調査の結果、このエラーはプログラムの実行中に大量の一時ファイルが生成されることが原因であることがわかりました。定期的にこれらのファイルを削除する必要がありますが、削除の方法やファイルの権限についても工夫が必要でした。以下のようなコマンドを使って、一時ファイルを削除することで、問題を解決することができました。

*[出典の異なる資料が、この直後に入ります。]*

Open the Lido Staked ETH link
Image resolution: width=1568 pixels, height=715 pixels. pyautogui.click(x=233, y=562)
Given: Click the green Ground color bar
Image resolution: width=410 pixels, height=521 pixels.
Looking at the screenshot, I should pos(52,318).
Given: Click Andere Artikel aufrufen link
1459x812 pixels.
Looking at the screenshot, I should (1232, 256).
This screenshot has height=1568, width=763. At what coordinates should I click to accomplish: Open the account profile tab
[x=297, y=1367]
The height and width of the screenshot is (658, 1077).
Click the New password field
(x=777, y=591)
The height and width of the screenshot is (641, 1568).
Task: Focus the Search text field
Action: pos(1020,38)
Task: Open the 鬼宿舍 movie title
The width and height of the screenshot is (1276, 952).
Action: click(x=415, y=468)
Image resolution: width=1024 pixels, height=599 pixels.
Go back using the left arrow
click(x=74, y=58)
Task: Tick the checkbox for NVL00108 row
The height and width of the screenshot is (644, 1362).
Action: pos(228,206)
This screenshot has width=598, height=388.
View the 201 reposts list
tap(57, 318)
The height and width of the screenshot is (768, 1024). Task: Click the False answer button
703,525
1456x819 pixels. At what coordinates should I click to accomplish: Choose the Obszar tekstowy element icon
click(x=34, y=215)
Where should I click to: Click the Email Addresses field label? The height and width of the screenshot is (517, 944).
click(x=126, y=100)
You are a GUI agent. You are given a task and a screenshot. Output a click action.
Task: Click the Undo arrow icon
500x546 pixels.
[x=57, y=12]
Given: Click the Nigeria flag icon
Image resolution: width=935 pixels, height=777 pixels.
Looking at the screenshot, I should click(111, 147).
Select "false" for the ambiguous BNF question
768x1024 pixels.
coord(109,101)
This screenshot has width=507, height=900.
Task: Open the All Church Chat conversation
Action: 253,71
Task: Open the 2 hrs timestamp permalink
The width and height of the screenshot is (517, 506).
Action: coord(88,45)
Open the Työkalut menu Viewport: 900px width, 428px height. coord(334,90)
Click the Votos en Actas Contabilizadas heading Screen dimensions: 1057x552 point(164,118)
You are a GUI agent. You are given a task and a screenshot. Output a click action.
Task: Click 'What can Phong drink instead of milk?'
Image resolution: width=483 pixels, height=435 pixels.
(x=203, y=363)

find /var/tmp -maxdepth 1 -user (ユーザー名) -print0 | xargs -0 rm -r

このようなエラーは、大規模な言語モデルの学習においては珍しくありません。想定外の問題が発生することを前提に、柔軟に対応することが重要だと実感しました。

おわりに

大規模言語モデルの学習は、技術的にもメンタル的にもかなりの難易度でした。計算リソースの無駄遣いを恐れ、睡眠時間を削ってモデルの面倒を見続けた日々は、正直言って辛かったです。
それでも、壁を一つ一つ乗り越えていくたびに、大きな喜びと達成感を味わうことができました。GPUの性能を最大限に引き出すための知恵も、少しずつ身についてきたように感じています。
この経験を通して、我々はAI開発の面白さに気づくとともに、最先端の技術に携わるエンジニアの尊さを実感しました。道のりは平坦ではありませんが、これからも新しいモデルの可能性を追求し続けていきたいと思います。

この成果は、NEDO(国立研究開発法人新エネルギー・産業技術総合開発機構)の助成事業「ポスト5G情報通信システム基盤強化研究開発事業」(JPNP20017)の結果得られたものです。